[Collected data]
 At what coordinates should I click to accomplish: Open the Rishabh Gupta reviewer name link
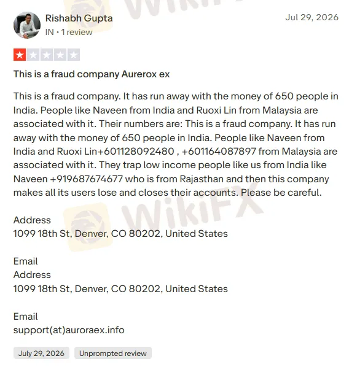pos(79,18)
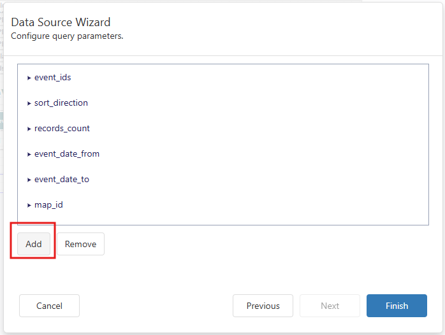This screenshot has width=445, height=335.
Task: Select the records_count parameter label
Action: point(62,129)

● **WHAT THE TASK ASKS**
Images are to be skipped, and each line above is to be returned exactly.

● **YOUR SOLUTION**
 At what coordinates should I click to accomplish: Open the Rishabh Gupta reviewer name link
pos(79,18)
This screenshot has width=445, height=335.
Task: Select the records_count parameter label
Action: point(62,129)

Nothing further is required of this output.